======== Excerpted text ========

New Jersey's capital is quietly one of its cheapest history towns. The New Jersey State Museum — four floors of dinosaurs, fine art, and archaeology — is completely free with a $10 planetarium upstairs, State House tours of the country's second-oldest working capitol cost nothing, and the 148-foot Trenton Battle Monument marks where Washington's artillery broke the Hessians the morning after crossing the Delaware. The Old Barracks reopens July 4, 2026 from a major restoration. Day-trip bonuses: Grounds For Sculpture's 42 acres in Hamilton ($5 summer Friday evenings) and the free Howell Living History Farm.

8 Free & Cheap Things to Do in Trenton, New Jersey

New Jersey State Museum

Free / planetarium $10 adults, $5 children 12 and under

Museums

Four floors covering mastodons and dinosaur-era fossils, fine art, Native American archaeology, and New Jersey natural history — general admission free, donations welcome. The planetarium upstairs runs weekend shows on one of the state's best domes for $10 a head, kids half that.

========

**Your instructions**
Copy the passage on Trenton from "Free / planetarium" up to and including "kids half that.", word for word.

======== Raw data ========

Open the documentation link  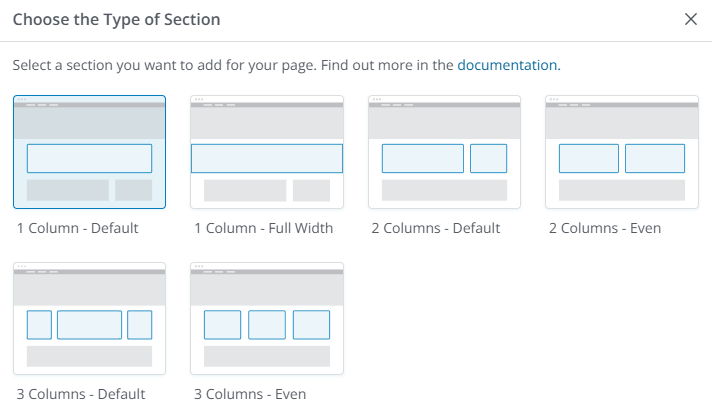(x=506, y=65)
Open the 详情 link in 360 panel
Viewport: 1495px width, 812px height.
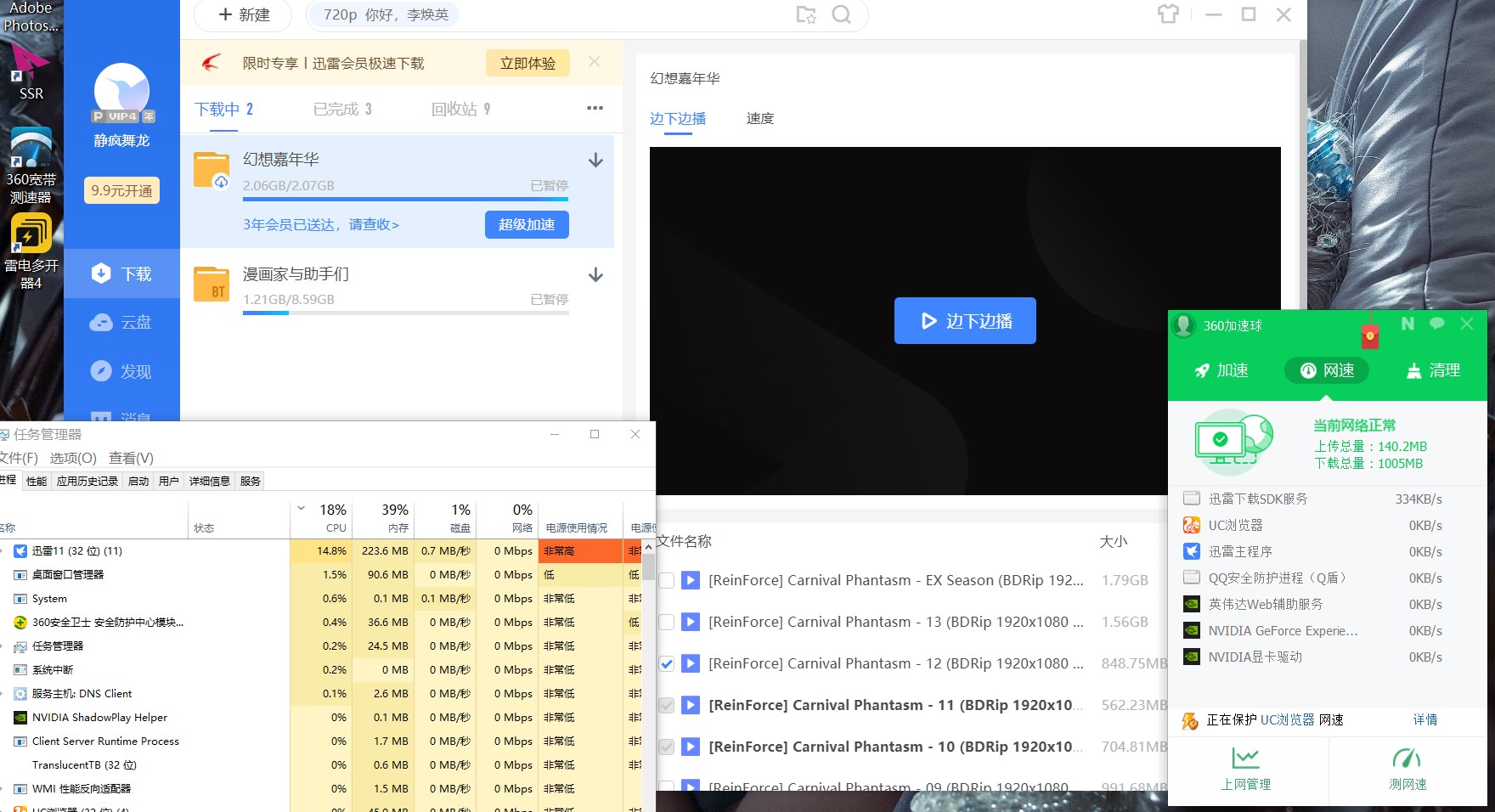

========

**Solution below**
Free / planetarium $10 adults, $5 children 12 and under

Museums

Four floors covering mastodons and dinosaur-era fossils, fine art, Native American archaeology, and New Jersey natural history — general admission free, donations welcome. The planetarium upstairs runs weekend shows on one of the state's best domes for $10 a head, kids half that.